DOCUMENT SECTION:
"""

No it doesn't matter. They both do the same thing. You could use precision x with an msi card and afterburner with an evga card. There should be no difference in your overclocks. I like afterburners monitoring...
Yes of course, the ACX 3.0 cooler is more than enough for a decent overclock. You likely wont get much out of it however. My msi gaming 1060 will boost to 1974mhz on its own without manual overclocking, I can push it to about 2050mhz before I start artifacting, too much past that and crash.

I prefer msi afterburner for overclocking software, not just because I have an msi card, I feel it is the best utility. However EVGA precision x will work as well.
 

Would the EVGA Precision be better due to having an EVGA card?

"""

Answer these questions about the overclocking discussion:
1. How fast does the msi gaming 1060 boost on its own, without manual overclocking?
2. Which cooler is called more than enough for a decent overclock?
3. What overclocking software does the reply beginning "I prefer" favor?

COLLECTED MATERIAL:
"""

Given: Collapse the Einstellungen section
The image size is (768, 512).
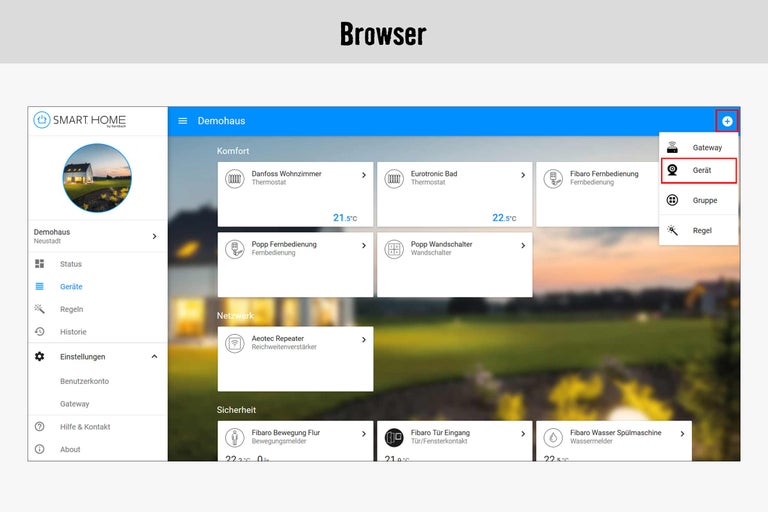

"""

EXERCISE RESULT:
1. 1974mhz
2. The ACX 3.0 cooler
3. MSI Afterburner